### TO DO
Under no circumstances alter the records; copy each one exactly.

### GIVEN DATA
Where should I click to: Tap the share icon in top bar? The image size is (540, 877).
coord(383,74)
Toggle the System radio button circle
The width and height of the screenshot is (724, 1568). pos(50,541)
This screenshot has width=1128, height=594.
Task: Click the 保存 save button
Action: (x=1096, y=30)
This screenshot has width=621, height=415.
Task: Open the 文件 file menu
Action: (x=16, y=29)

### REPLY
Where should I click to: Tap the share icon in top bar? The image size is (540, 877).
coord(383,74)
Toggle the System radio button circle
The width and height of the screenshot is (724, 1568). pos(50,541)
This screenshot has width=1128, height=594.
Task: Click the 保存 save button
Action: (x=1096, y=30)
This screenshot has width=621, height=415.
Task: Open the 文件 file menu
Action: (x=16, y=29)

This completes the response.